Artefact vs theta, delta and spikes
Jun 23, 2025It may sometimes be hard to tell cortical abnormalities from artefact. Have a look at this:
Referential montage
In the above, T5 (A17) appears artefactual. Hence, one may assume all abnormal looking waves in at T5 are artefacts, including the delta-looking wave at T5 (at 3 seconds, 3rd darker yellow line)), as it is not seen at O1 (A9). About 500ms later there is an apiculate wave at O1, but not at T5. Skip on to 4.5s (halfway between the 4th and 5th solid yellow lines) and there is an apiculate wave at T5, but woah, it is also seen at O1-P3. That looks like a biological field! But the artefact raises doubt (which is a good reason to hold fire and an even better reason for the technologist to try and avoid or minimise artefacts). Now, take a look at the isolated delta wave in T5 again and compare it to the waves below.
In the above, the slow waves appear synchronously at T5-O1, therefore are not artefact.
In the above, at 5s there is a sequence of somewhat unusual looking spike and wave at T5-O1-O2. The field, morphology and absence of artefact are compelling for spikes.

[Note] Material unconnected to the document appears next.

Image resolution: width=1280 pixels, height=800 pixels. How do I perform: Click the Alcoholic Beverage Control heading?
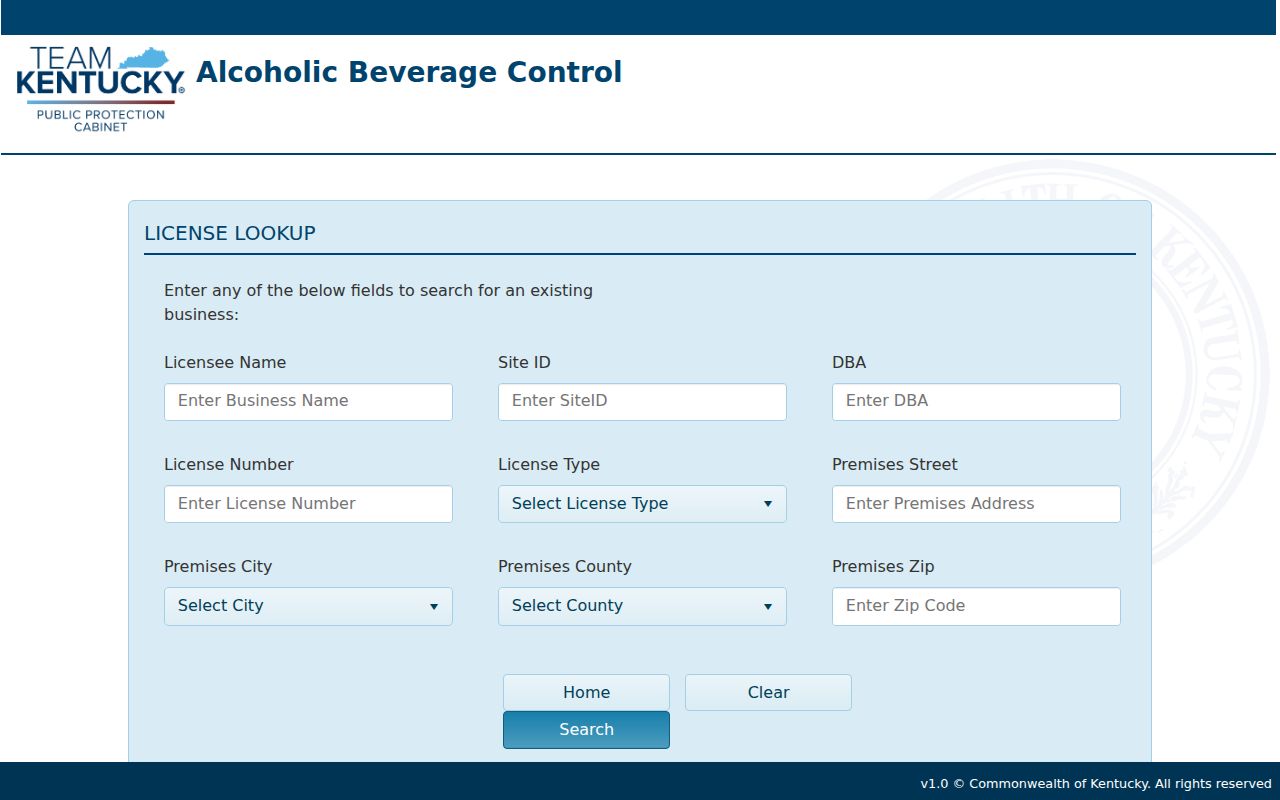point(409,72)
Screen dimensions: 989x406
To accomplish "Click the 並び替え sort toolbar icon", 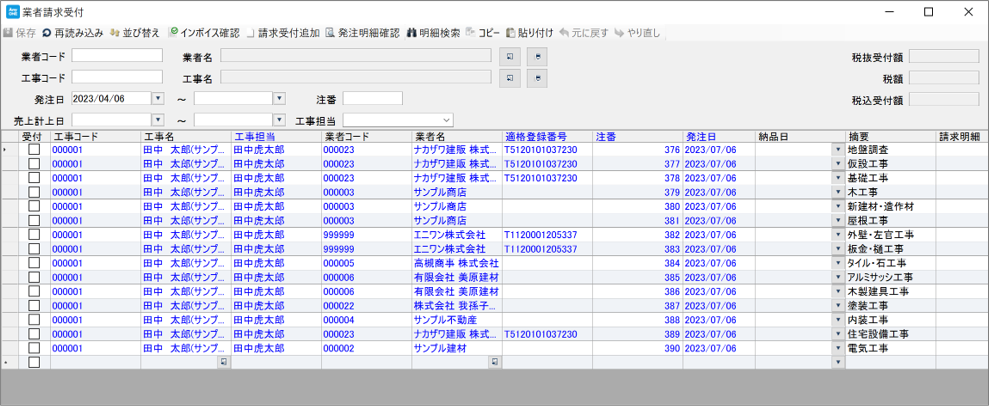I will [115, 33].
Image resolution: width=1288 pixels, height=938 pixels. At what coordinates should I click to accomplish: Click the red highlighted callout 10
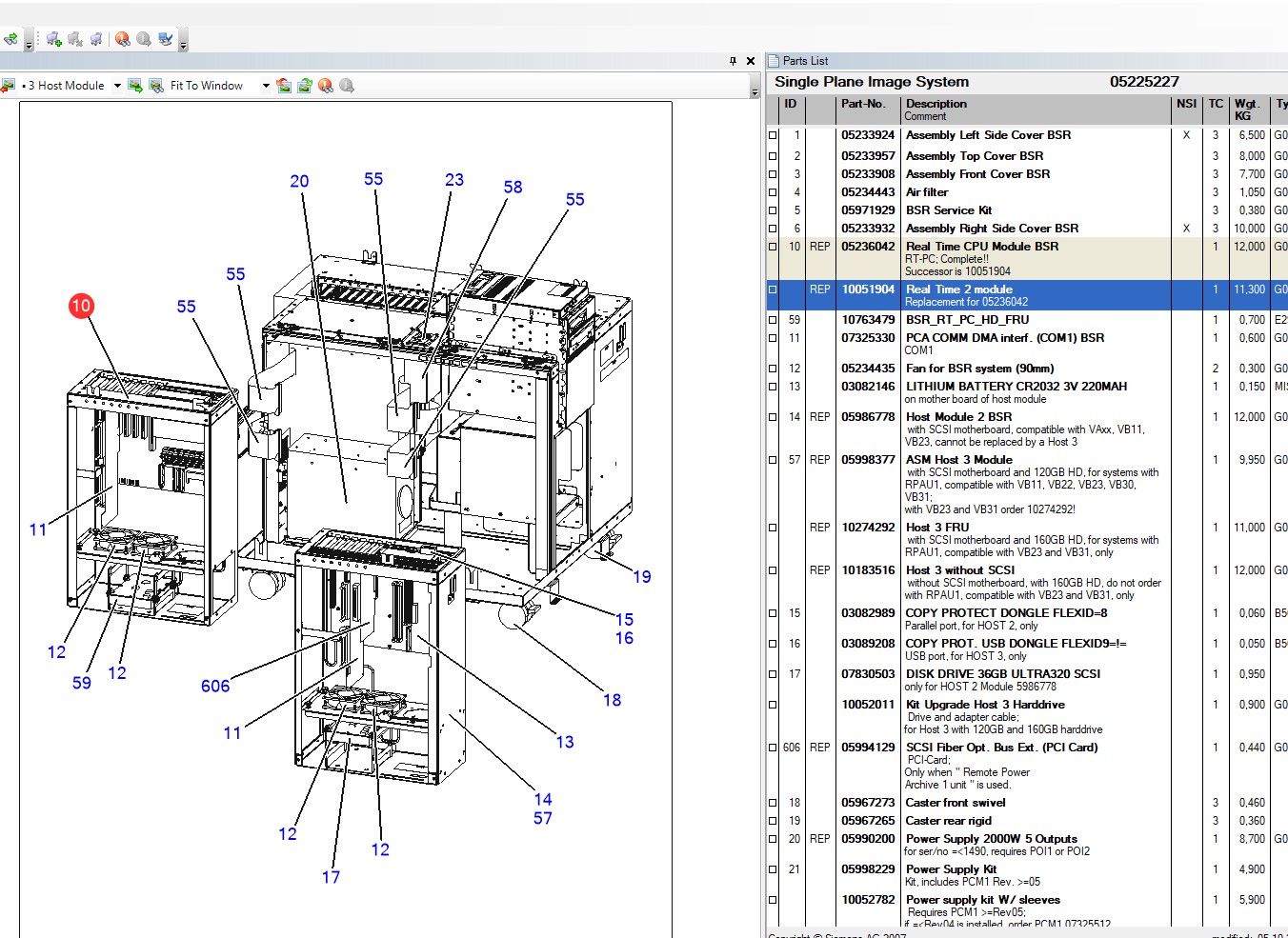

The above is arguably an electrographic seizure as it lasts about 5 seconds at O1-T5, although it does not evolve. At the minimum, these are sequential spike and wave discharges. The patient is asleep and nobody noticed anything. The patient has Angelman's. The paediatric neurologist and the parents are concerned about subclinical seizures. Oh, there are also spike and wave discharges at T6-O2-T4 (18, 25) at 1, 2 and 3s, and at O2-P4 (10, 8) at about 3s.